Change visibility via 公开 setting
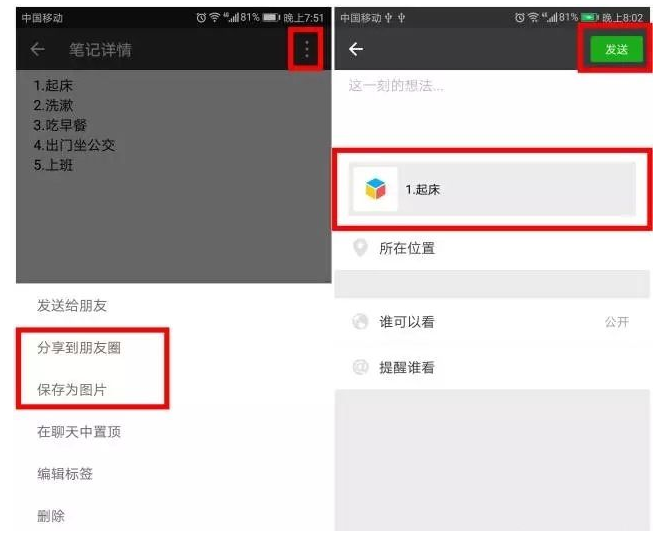 coord(616,322)
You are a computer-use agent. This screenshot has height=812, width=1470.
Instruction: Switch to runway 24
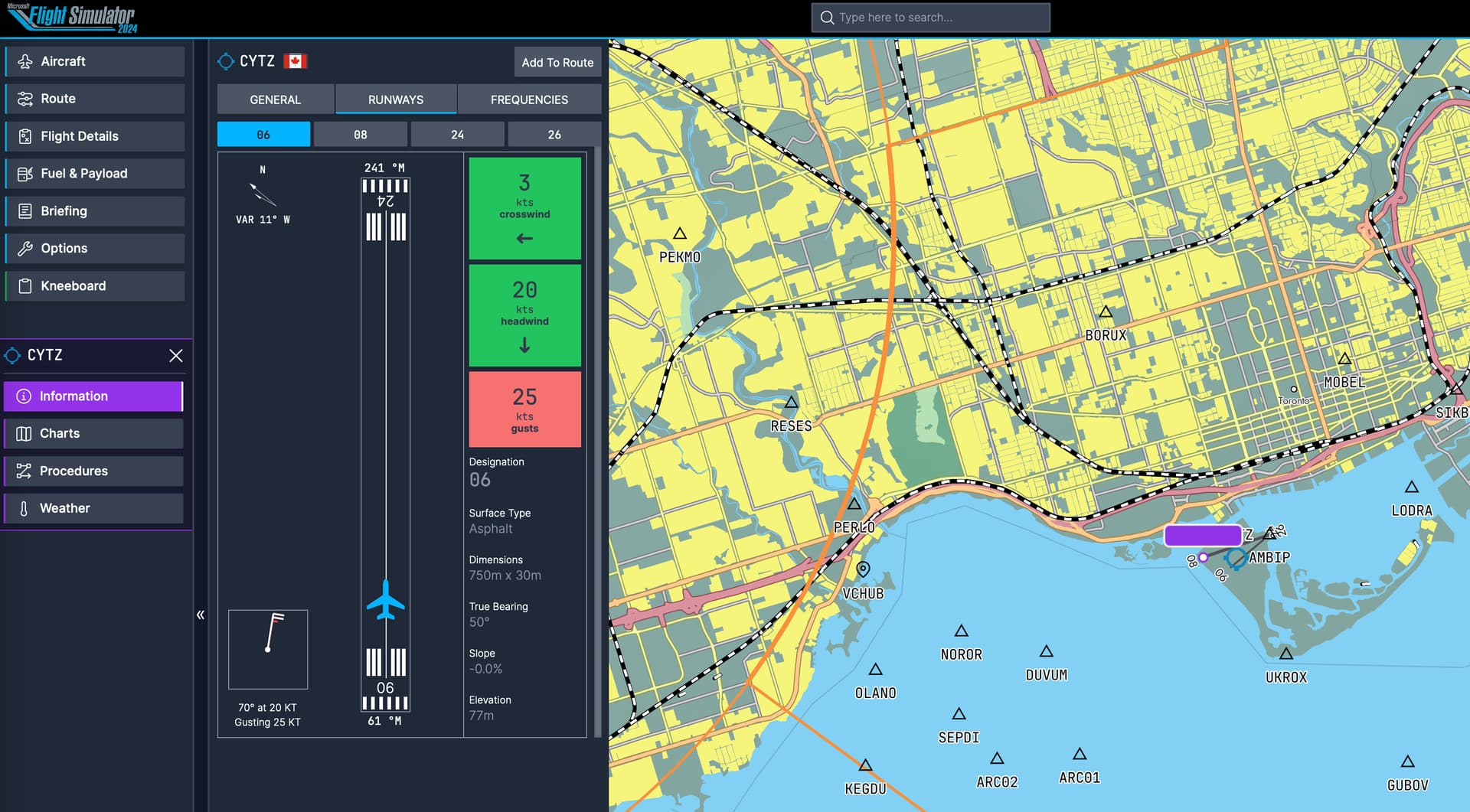point(457,135)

┄┄┄┄┄┄┄┄┄┄

[Problem requirements]
An unchanged copy of the listing, with no pictures, should be returned.

[Completed task]
Change visibility via 公开 setting
 coord(616,322)
You are a computer-use agent. This screenshot has height=812, width=1470.
Instruction: Switch to runway 24
point(457,135)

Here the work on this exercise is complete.